---------- Data to examine
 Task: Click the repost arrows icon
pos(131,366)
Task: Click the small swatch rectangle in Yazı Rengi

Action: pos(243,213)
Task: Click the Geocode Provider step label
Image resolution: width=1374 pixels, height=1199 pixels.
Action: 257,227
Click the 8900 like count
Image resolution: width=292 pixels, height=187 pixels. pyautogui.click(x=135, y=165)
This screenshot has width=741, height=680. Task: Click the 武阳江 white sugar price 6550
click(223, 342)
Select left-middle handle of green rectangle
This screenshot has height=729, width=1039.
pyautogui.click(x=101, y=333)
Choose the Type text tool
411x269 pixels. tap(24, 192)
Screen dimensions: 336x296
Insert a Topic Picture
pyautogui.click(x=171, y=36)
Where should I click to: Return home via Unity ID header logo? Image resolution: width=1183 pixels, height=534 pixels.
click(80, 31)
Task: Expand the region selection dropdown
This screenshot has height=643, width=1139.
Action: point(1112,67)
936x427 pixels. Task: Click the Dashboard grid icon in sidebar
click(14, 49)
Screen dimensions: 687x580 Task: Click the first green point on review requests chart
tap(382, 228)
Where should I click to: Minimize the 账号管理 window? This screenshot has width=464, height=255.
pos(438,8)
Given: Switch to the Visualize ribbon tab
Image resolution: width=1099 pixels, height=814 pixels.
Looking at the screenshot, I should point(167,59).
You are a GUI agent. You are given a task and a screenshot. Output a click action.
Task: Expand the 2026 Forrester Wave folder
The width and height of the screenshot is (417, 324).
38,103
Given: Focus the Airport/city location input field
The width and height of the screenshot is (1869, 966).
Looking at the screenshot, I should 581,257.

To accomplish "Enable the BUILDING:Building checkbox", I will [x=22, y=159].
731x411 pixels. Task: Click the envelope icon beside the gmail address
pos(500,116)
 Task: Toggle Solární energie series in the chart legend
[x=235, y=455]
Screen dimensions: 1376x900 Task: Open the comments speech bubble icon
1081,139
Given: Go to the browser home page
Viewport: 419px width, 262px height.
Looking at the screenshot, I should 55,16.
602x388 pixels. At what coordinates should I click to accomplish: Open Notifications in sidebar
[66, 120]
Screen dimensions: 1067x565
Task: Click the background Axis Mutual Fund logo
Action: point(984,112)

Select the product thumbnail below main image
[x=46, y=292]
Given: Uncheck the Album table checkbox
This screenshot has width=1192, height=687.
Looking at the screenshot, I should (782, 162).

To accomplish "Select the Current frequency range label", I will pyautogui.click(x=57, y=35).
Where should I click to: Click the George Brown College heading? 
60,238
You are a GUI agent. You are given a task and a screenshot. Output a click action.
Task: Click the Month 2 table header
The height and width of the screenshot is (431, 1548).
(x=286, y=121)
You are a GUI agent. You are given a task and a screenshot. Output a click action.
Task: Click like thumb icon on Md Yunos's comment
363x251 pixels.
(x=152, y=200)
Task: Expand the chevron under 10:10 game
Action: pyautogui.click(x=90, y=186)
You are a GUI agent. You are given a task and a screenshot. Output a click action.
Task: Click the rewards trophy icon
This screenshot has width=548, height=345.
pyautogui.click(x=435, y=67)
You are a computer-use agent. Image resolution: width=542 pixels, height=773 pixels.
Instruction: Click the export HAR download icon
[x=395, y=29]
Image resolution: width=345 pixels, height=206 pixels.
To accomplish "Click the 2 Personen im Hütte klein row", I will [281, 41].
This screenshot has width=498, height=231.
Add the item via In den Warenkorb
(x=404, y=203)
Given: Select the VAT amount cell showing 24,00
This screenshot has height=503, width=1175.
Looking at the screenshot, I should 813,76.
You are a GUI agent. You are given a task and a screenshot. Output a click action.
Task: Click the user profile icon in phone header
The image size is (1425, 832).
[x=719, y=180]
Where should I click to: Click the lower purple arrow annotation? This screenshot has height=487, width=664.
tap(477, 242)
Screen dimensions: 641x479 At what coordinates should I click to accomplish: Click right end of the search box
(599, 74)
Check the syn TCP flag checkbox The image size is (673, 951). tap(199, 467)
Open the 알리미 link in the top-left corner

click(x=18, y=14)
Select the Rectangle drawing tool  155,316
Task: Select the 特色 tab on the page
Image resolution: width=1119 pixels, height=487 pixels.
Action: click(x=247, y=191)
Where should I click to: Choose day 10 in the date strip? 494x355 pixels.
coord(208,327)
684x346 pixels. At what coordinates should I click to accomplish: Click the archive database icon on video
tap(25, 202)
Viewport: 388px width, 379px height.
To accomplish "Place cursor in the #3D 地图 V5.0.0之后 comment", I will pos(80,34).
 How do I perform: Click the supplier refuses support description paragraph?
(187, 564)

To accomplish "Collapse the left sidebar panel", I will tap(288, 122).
--------------------
All of the records shown above should be reproduced exactly.

--- Answer for this exercise ---
 Task: Click the repost arrows icon
pos(131,366)
Task: Click the small swatch rectangle in Yazı Rengi

Action: pos(243,213)
Task: Click the Geocode Provider step label
Image resolution: width=1374 pixels, height=1199 pixels.
Action: 257,227
Click the 8900 like count
Image resolution: width=292 pixels, height=187 pixels. pyautogui.click(x=135, y=165)
This screenshot has width=741, height=680. Task: Click the 武阳江 white sugar price 6550
click(223, 342)
Select left-middle handle of green rectangle
This screenshot has height=729, width=1039.
pyautogui.click(x=101, y=333)
Choose the Type text tool
411x269 pixels. tap(24, 192)
Screen dimensions: 336x296
Insert a Topic Picture
pyautogui.click(x=171, y=36)
Where should I click to: Return home via Unity ID header logo? Image resolution: width=1183 pixels, height=534 pixels.
click(80, 31)
Task: Expand the region selection dropdown
This screenshot has height=643, width=1139.
Action: point(1112,67)
936x427 pixels. Task: Click the Dashboard grid icon in sidebar
click(14, 49)
Screen dimensions: 687x580 Task: Click the first green point on review requests chart
tap(382, 228)
Where should I click to: Minimize the 账号管理 window? This screenshot has width=464, height=255.
pos(438,8)
Given: Switch to the Visualize ribbon tab
Image resolution: width=1099 pixels, height=814 pixels.
Looking at the screenshot, I should point(167,59).
You are a GUI agent. You are given a task and a screenshot. Output a click action.
Task: Expand the 2026 Forrester Wave folder
The width and height of the screenshot is (417, 324).
38,103
Given: Focus the Airport/city location input field
The width and height of the screenshot is (1869, 966).
Looking at the screenshot, I should 581,257.

To accomplish "Enable the BUILDING:Building checkbox", I will [x=22, y=159].
731x411 pixels. Task: Click the envelope icon beside the gmail address
pos(500,116)
 Task: Toggle Solární energie series in the chart legend
[x=235, y=455]
Screen dimensions: 1376x900 Task: Open the comments speech bubble icon
1081,139
Given: Go to the browser home page
Viewport: 419px width, 262px height.
Looking at the screenshot, I should 55,16.
602x388 pixels. At what coordinates should I click to accomplish: Open Notifications in sidebar
[66, 120]
Screen dimensions: 1067x565
Task: Click the background Axis Mutual Fund logo
Action: point(984,112)

Select the product thumbnail below main image
[x=46, y=292]
Given: Uncheck the Album table checkbox
This screenshot has width=1192, height=687.
Looking at the screenshot, I should (782, 162).

To accomplish "Select the Current frequency range label", I will pyautogui.click(x=57, y=35).
Where should I click to: Click the George Brown College heading? 
60,238
You are a GUI agent. You are given a task and a screenshot. Output a click action.
Task: Click the Month 2 table header
The height and width of the screenshot is (431, 1548).
(x=286, y=121)
You are a GUI agent. You are given a task and a screenshot. Output a click action.
Task: Click like thumb icon on Md Yunos's comment
363x251 pixels.
(x=152, y=200)
Task: Expand the chevron under 10:10 game
Action: pyautogui.click(x=90, y=186)
You are a GUI agent. You are given a task and a screenshot. Output a click action.
Task: Click the rewards trophy icon
This screenshot has width=548, height=345.
pyautogui.click(x=435, y=67)
You are a computer-use agent. Image resolution: width=542 pixels, height=773 pixels.
Instruction: Click the export HAR download icon
[x=395, y=29]
Image resolution: width=345 pixels, height=206 pixels.
To accomplish "Click the 2 Personen im Hütte klein row", I will [281, 41].
This screenshot has width=498, height=231.
Add the item via In den Warenkorb
(x=404, y=203)
Given: Select the VAT amount cell showing 24,00
This screenshot has height=503, width=1175.
Looking at the screenshot, I should 813,76.
You are a GUI agent. You are given a task and a screenshot. Output a click action.
Task: Click the user profile icon in phone header
The image size is (1425, 832).
[x=719, y=180]
Where should I click to: Click the lower purple arrow annotation? This screenshot has height=487, width=664.
tap(477, 242)
Screen dimensions: 641x479 At what coordinates should I click to accomplish: Click right end of the search box
(599, 74)
Check the syn TCP flag checkbox The image size is (673, 951). tap(199, 467)
Open the 알리미 link in the top-left corner

click(x=18, y=14)
Select the Rectangle drawing tool  155,316
Task: Select the 特色 tab on the page
Image resolution: width=1119 pixels, height=487 pixels.
Action: click(x=247, y=191)
Where should I click to: Choose day 10 in the date strip? 494x355 pixels.
coord(208,327)
684x346 pixels. At what coordinates should I click to accomplish: Click the archive database icon on video
tap(25, 202)
Viewport: 388px width, 379px height.
To accomplish "Place cursor in the #3D 地图 V5.0.0之后 comment", I will pos(80,34).
 How do I perform: Click the supplier refuses support description paragraph?
(187, 564)

To accomplish "Collapse the left sidebar panel", I will tap(288, 122).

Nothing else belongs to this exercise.